In other words, keep your head down, keep quiet and give a clear run to the people who put notes through your door claiming that the wall between your houses has not been where it should be since they were built more than 100 years ago.

Incidentally, the builder boyfriend has worked out that where they might have made their bloomer is by looking at the front garden wall, which doesn’t match where the paint line between the houses is, being out by a foot, and needing to be knocked down and moved further to their side, making their garden slightly smaller, actually.

But instead of writing to tell us that the garden wall needs moving, they write to suggest both our houses need knocking down and moving.

And this chap is standing for election to continue to poke around in all the planning applications submitted to Guildford council. So I ask you, can the Tories not be bothered to shoot fish in a barrel? Obviously not.

Of course, you need to see the letters through the prism of me having been granted planning permission for a loft conversion. I do realise there are those who take the view that if you can start a dispute over where the party line is, you can frustrate your neighbour’s building works.

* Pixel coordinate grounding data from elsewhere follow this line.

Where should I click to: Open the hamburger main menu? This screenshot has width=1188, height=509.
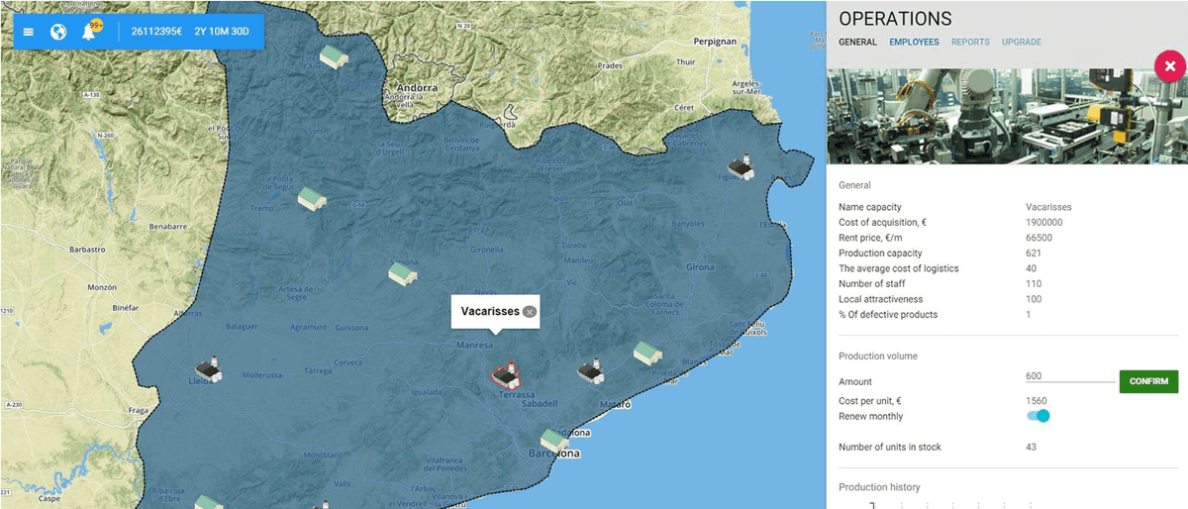tap(29, 32)
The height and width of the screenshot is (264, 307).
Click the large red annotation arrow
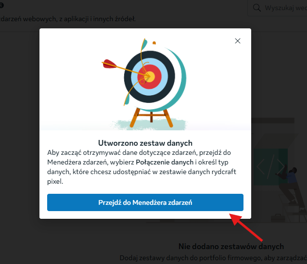click(246, 227)
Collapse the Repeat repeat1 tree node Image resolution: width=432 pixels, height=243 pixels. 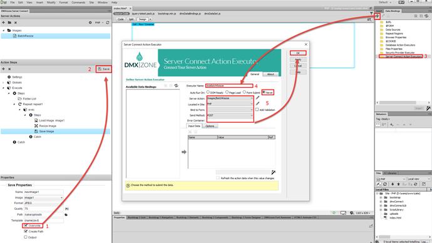(14, 105)
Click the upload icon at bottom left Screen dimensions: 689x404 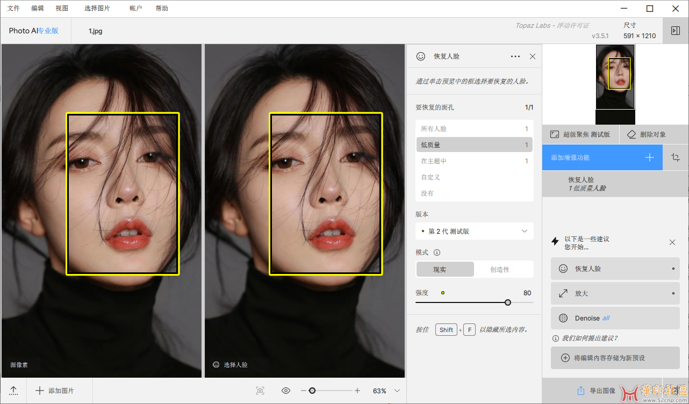pos(13,391)
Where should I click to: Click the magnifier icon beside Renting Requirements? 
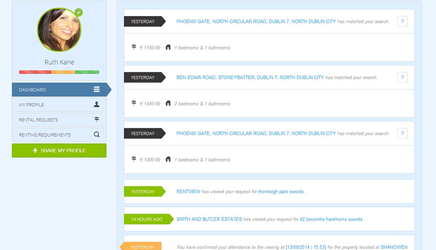coord(97,135)
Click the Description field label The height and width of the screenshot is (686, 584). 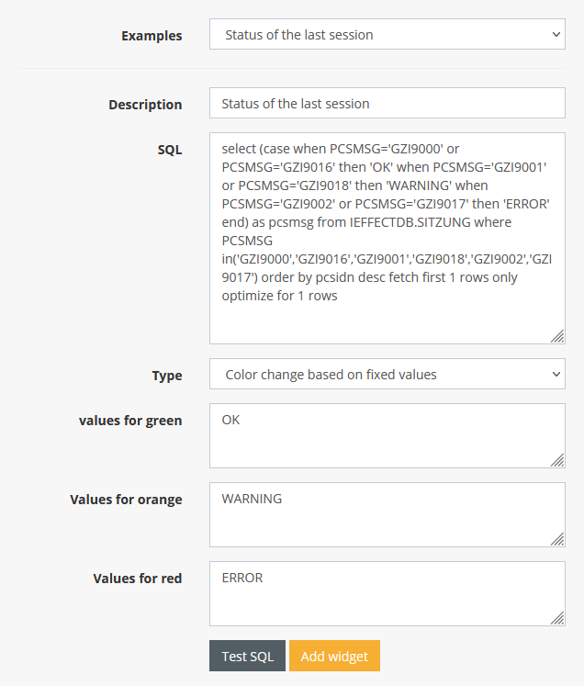pos(145,105)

Our renovations have been going on for three years when they should have been done in six months, which would be stressful if it weren’t for the fact that the builder b is in charge of them and he thrives on conflict.

I used to think I did, but then the blood pressure monitor arrived: 136/84 while arguing about the Conservative poster; 130/84 after rowing with a cyclist at the farm. But those readings are only ‘pre-high’ blood pressure. So I don’t think I need to give in just yet.